Hymn practice assembly once a week. I went to my DC harvest assembly a few years and was most disappointed that they didn’t sing any hymns at all - I was looking forward to belting out ‘we plough the fields and scatter’!

Also, learning ‘Joseph and the amazing technicolour dreamcoat’ in music lessons.

stillcrazyafterall · 14/05/2021 08:57

Crapping yourself when you got your homework back, marked with a 'see me' in red pen. 😭

NoseOfJericho · 14/05/2021 09:00

@AuntieStella

Roneo thing for making copies

Banda machine - remember the smell?

Yes, the smell, and they were wet.
Krook · 14/05/2021 09:04

At school in the 70s/early 80s.
PE in vest, pants and bare feet, no such thing as PE kit!
Dense cigarette smoke in the staff room.
Getting smacked when naughty.
One telly for the whole school, then when computers came along, one of those for the whole school, ceremoniously wheeled in to a hushed classroom Grin

NoseOfJericho · 14/05/2021 09:05

@BikeRunSki

I remember being sent home from school netball practice early to watch C4 launch! Our reception was so bad we couldn’t watch it anyway!!

2 pairs of shoes - brown Clark’s school shoes and PE pumps - either the black elasticated ones or Dunlop Green Flash when our feet got too big. Wellies too, generally too big and adjust by wearing lots of socks!!

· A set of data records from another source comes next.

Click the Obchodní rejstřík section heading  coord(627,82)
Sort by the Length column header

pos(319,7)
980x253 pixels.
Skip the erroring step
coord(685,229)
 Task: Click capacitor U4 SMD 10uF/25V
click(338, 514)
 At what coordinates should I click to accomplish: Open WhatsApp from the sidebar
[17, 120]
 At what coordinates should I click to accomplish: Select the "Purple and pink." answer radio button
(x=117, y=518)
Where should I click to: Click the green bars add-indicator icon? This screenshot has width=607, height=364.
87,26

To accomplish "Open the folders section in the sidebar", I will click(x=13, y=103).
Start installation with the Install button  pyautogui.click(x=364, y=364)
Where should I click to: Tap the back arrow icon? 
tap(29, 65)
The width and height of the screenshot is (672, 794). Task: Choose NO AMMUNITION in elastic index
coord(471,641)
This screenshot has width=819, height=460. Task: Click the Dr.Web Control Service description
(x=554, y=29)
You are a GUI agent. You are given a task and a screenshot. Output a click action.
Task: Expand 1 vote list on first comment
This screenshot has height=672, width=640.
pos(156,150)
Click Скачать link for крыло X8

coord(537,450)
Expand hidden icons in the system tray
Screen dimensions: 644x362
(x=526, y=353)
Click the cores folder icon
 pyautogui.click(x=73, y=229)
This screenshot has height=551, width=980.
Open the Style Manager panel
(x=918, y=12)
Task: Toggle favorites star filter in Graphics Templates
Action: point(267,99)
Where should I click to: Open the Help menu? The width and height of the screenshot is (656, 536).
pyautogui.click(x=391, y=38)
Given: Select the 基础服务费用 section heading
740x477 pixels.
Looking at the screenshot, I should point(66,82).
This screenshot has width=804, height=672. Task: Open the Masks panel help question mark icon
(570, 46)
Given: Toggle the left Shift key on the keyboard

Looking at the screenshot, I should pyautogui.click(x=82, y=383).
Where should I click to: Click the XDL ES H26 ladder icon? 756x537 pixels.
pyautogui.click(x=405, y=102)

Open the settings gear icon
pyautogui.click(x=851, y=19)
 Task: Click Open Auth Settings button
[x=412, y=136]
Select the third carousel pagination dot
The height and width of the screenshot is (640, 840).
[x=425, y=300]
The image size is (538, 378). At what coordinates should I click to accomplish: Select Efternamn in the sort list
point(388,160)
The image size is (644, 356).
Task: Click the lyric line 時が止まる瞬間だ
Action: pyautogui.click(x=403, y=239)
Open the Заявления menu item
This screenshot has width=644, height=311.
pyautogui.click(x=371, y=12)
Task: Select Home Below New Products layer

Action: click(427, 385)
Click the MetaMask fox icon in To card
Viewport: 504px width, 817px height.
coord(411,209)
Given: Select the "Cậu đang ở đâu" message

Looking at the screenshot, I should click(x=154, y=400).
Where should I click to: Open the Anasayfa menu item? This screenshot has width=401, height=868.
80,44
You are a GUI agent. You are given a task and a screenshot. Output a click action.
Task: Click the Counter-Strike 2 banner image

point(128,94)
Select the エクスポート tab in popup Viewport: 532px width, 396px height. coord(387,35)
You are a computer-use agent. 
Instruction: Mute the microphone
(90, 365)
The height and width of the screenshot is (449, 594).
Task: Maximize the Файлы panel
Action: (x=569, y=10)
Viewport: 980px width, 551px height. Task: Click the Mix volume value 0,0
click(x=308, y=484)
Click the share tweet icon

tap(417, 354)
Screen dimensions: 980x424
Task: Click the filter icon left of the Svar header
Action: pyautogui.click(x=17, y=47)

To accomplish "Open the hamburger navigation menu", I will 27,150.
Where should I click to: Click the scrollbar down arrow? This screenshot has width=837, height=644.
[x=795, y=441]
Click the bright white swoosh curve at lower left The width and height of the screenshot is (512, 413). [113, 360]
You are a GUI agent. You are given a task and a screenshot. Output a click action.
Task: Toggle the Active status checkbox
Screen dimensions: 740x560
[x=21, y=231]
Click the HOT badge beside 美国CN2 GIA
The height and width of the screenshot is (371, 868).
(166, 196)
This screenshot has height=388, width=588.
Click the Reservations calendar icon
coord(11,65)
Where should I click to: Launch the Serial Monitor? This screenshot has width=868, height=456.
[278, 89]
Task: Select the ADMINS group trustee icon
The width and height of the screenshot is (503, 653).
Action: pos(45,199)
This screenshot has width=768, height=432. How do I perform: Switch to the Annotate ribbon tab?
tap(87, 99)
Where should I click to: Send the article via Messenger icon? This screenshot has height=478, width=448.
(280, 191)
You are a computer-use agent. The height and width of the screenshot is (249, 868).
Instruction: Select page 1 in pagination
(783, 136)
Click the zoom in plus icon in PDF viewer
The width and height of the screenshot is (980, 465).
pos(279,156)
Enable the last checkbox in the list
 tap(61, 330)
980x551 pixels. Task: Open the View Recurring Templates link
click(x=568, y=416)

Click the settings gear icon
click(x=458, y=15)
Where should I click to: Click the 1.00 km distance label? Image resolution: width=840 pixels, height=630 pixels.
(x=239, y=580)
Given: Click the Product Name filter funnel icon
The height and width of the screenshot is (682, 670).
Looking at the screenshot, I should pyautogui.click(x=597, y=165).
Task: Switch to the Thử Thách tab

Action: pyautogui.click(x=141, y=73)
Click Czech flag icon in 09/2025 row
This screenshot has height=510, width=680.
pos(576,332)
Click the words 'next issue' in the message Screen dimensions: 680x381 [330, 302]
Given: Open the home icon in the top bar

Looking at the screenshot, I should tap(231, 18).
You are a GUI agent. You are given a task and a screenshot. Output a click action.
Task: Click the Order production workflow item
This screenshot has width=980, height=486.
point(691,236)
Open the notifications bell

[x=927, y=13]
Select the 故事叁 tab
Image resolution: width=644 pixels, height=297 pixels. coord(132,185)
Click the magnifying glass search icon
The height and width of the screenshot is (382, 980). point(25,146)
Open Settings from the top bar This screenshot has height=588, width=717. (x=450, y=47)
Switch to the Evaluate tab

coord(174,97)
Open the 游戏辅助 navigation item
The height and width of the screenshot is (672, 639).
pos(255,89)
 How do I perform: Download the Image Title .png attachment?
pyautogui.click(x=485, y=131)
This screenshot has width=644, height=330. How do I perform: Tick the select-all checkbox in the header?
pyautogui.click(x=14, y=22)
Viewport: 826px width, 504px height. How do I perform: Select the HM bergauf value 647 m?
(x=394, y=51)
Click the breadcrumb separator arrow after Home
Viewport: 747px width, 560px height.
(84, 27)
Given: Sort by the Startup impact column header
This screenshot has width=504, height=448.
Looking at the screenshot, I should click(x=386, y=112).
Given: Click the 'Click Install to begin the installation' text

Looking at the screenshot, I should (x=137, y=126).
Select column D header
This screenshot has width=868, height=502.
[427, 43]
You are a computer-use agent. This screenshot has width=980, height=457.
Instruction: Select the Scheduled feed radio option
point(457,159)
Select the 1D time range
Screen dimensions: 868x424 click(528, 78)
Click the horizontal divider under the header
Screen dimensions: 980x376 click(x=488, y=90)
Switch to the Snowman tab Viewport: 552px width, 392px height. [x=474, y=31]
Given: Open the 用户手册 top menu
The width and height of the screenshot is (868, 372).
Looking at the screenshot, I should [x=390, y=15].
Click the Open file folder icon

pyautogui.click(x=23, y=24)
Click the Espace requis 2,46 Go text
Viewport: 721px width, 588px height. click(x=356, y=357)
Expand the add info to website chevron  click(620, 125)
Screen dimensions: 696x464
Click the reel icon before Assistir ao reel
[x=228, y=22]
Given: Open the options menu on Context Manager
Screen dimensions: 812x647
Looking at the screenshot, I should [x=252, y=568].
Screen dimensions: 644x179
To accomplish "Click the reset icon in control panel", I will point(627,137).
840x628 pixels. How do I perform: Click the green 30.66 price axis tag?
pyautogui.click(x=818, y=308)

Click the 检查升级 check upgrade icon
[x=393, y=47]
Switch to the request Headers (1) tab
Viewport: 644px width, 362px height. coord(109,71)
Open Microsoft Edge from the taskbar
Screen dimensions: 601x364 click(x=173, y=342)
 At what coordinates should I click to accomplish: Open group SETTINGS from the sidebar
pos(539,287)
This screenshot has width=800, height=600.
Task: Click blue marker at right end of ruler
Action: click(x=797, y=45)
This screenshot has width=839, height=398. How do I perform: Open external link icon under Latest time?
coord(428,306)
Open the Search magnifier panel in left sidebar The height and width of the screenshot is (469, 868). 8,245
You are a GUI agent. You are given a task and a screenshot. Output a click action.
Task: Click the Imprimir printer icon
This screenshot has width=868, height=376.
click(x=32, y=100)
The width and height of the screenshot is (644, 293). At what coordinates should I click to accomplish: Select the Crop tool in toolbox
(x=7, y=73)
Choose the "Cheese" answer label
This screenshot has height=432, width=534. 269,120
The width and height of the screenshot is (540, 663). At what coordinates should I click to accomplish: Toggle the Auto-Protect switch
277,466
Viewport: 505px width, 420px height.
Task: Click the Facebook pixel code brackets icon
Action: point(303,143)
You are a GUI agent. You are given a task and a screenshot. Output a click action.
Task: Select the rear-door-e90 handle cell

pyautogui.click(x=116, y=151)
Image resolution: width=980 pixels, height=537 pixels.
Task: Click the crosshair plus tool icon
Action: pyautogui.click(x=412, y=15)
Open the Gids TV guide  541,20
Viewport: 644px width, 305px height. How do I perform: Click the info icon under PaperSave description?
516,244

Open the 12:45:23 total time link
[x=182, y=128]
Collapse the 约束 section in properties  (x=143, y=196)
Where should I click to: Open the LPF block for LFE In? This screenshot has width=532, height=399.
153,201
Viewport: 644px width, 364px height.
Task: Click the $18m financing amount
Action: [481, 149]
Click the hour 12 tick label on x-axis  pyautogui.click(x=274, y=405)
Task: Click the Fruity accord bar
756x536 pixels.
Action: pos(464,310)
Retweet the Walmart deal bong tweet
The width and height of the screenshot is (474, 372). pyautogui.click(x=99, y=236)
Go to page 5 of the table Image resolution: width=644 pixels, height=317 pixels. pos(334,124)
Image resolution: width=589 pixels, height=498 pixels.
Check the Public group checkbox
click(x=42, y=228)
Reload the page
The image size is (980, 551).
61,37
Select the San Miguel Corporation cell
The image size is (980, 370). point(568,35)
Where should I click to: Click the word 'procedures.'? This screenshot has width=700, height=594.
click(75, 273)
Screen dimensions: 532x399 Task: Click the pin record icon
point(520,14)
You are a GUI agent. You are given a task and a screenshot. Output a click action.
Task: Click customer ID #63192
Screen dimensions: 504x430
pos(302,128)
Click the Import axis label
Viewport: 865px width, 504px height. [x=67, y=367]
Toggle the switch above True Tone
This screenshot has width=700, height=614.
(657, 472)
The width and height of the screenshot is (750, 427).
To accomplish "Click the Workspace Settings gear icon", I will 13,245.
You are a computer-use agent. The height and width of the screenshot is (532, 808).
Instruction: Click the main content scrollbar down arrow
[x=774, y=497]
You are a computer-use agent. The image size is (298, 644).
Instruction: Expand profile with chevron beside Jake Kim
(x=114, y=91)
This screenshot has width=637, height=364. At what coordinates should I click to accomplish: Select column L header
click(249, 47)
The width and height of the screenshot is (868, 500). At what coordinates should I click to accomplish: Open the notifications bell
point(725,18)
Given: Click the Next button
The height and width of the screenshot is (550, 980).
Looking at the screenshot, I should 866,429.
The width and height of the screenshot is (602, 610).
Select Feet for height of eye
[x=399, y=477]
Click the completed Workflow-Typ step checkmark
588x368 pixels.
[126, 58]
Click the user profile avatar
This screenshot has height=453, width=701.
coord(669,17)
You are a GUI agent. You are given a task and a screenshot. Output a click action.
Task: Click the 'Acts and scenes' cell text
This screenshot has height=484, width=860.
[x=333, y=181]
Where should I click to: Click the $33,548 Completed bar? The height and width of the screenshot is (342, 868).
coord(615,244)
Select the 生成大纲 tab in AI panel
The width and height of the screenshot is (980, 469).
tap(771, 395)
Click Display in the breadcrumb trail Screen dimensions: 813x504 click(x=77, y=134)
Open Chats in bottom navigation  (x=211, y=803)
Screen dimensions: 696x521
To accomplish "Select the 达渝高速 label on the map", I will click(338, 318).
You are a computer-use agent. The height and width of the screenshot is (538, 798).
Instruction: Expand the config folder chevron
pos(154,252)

Clothes were expensive! New clothes were handmade or a big treat!! Not something you could throw in the trolley with the weekly shop. A lot of clothes were handed down.

I had Clarkes T bar shoes, horrible things. And black plimsolls.

No new clothes until I was about 15, everything else was second or third had and usually far too big. School uniform was new but always big enough to last until I left, elasticated waist skirts that were taken in and let out as I grew, almost touched the ground. Summer dresses were home made and horrible pleated things that blew up in the wind.

PopsicleHustler · 14/05/2021 09:07

@musication

Wnat a coincidence. It was Portsmouth

MoonCatcher · 14/05/2021 09:09

Thinking it was fun when waking up to find frost on the inside of the bedroom windows and being able to scratch drawings onto them (and I didn't grow up in a poor household)

Howshouldibehave · 14/05/2021 09:12

Having a ‘telephone table’ in the hall where your one phone was-alongside the family telephone book, the BT phone book, the yellow pages and chatting away being aware that EVERYONE in the house could hear every word you said Grin

Echobelly · 14/05/2021 09:14

When we bought our house 6 years ago it still had the downstairs loo that you could only access from outside! I think it was the only one on the row, and possible the street, that had. We moved it inside 4 years ago.

I don't think handmedowns is an old thing really? Have definitely had them between my kids, even though a girl and a boy. I was youngest of 3 so I did get a bit tired of them though!